11 Januari 2013

Sepotong Hati yang Baru

picture from here

Gile bacaannya Tere Liye men. Terus kenapa? Hehe. Kemaren sore diminta adek sepupu nganterin ke toko buku. Dan walaupun awalnya nggak niat beli, tapi baca di sampul belakangnya, saya jadi kepengen beli.

Kita hanya punya sepotong hati, bukan?
Satu-satunya.


Lantas bagaimana kalau hati itu terluka?
Disakiti justru oleh orang yang kita cintai?
Aduh, apakah kita bisa mengobatinya?
Apakah luka itu bisa pulih, tanpa bekas?
Atau jangan-jangan,
kita harus menggantinya dengan sepotong hati yang baru?

Lantas apakah tetap cinta namanya meski
telah kehilangan kepercayaan dan komitmen? Apakah kita bersedia
mengorbankan cinta demi kepentingan yang lebih besar,
atau tetap dengan ego demi kebahagiaan sendiri?
Ada banyak pertanyaan tentang sepotong hati ini.

Maka, semoga datanglah pemahaman baik itu.

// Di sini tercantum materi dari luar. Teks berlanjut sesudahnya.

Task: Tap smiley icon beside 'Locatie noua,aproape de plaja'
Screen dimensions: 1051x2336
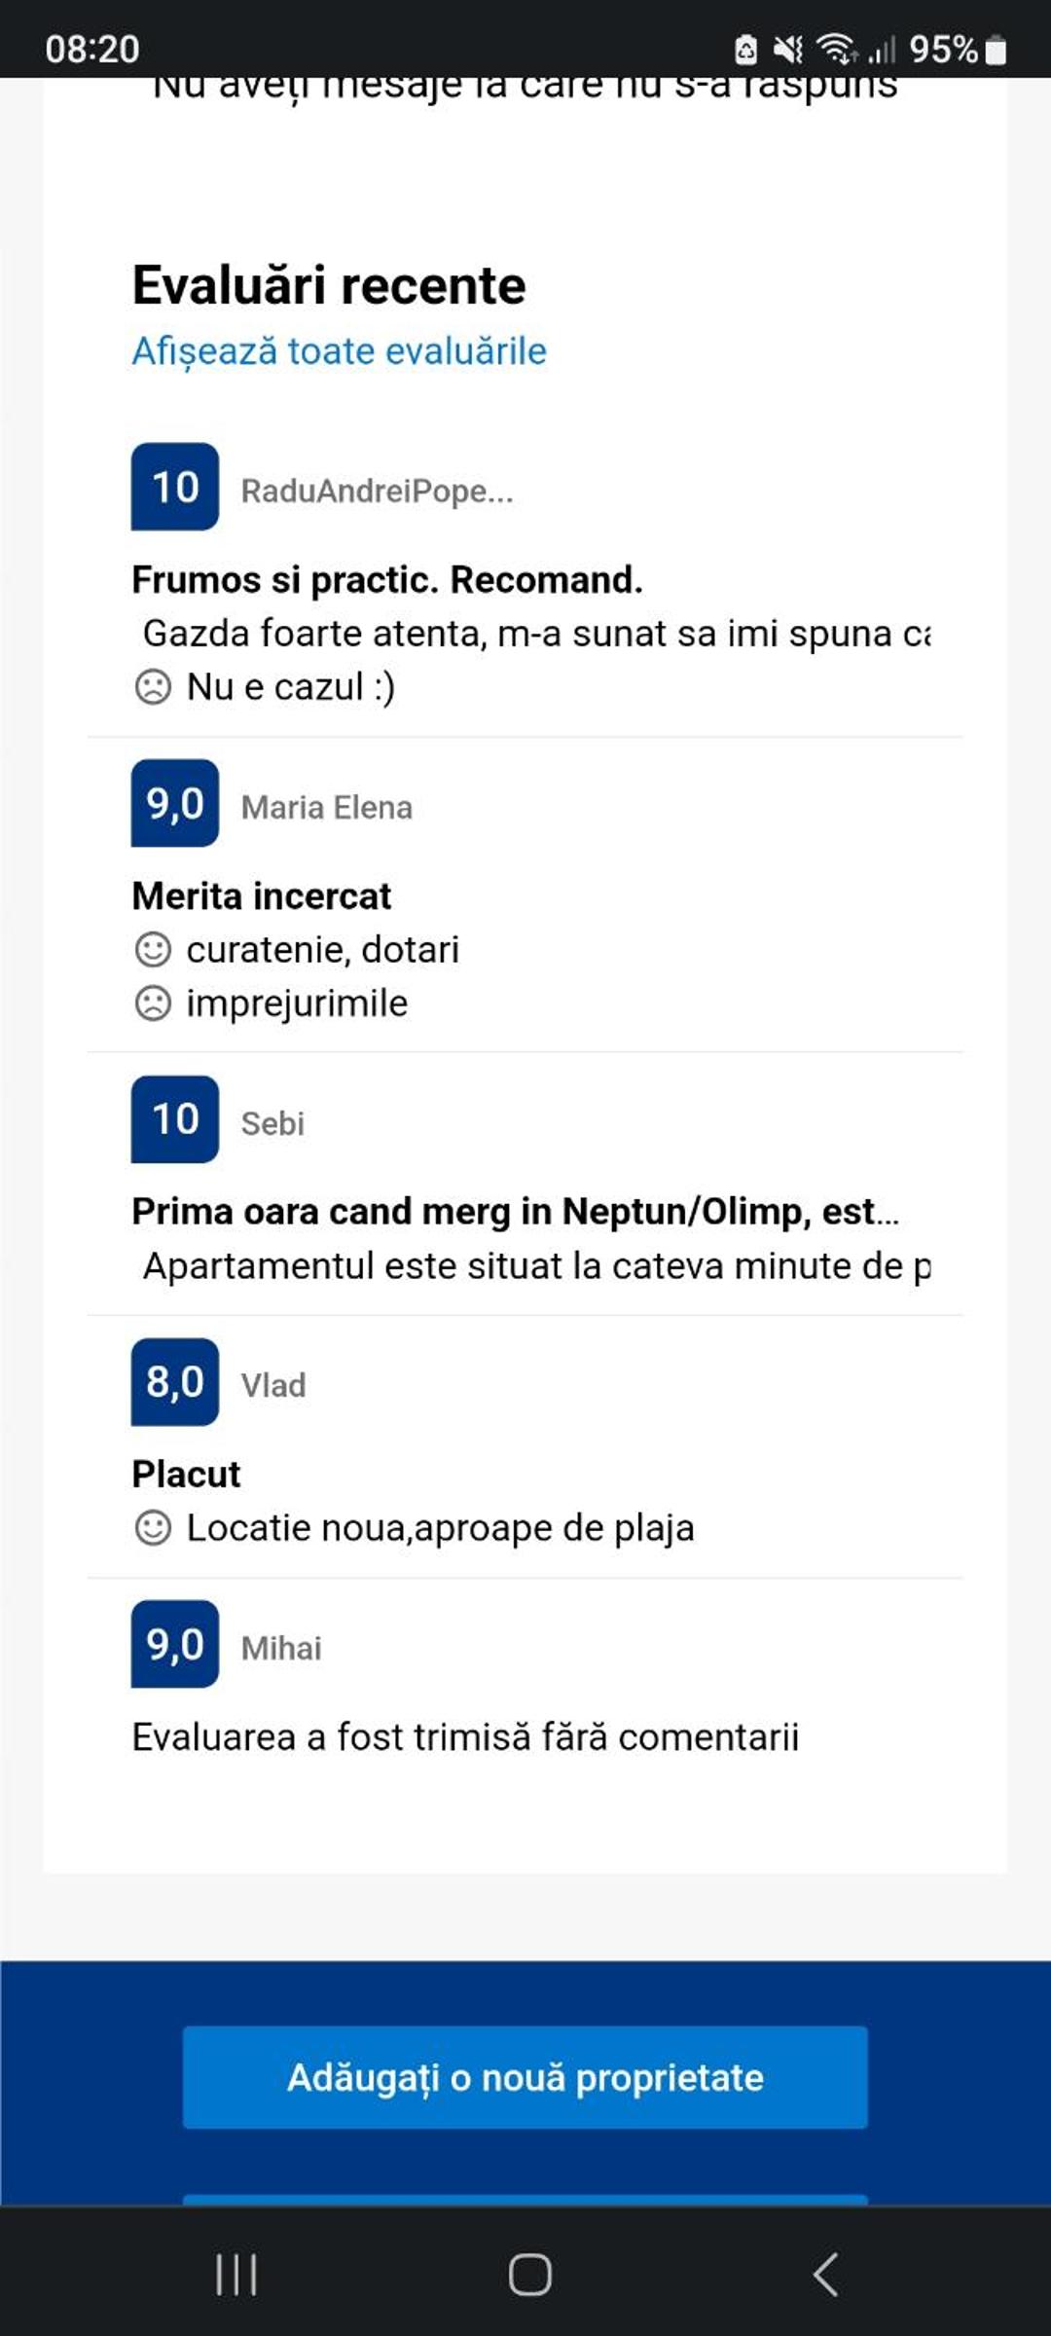Action: tap(153, 1528)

Bahwa semua
pengalaman cinta dan perasaan adalah spesial. 
Sama spesialnya dengan milik kita.
Tidak peduli sesederhana apapun itu,
sepanjang dibungkus dengan pemahaman-pemahaman yang baik.

Hoh :O Saya pikir ini buku malah bikin tambah penasaran sama isinya. Tentang patah hati kah? Tapi Tere Liye setau saya buka tipe penulis macam itu. Yang jelas, kok saya malah ngerasa bakalan dapet insiprasi dan motivasi kalau saya beli buku ini. Yaudah akhirnya saya beli.

Sampe rumah, saya baca dan dalam waktu semalam, 206 halaman sudah habis saya baca. Hehe. Dan ternyata memang benar, isinya sungguh...sungguh menyentuh.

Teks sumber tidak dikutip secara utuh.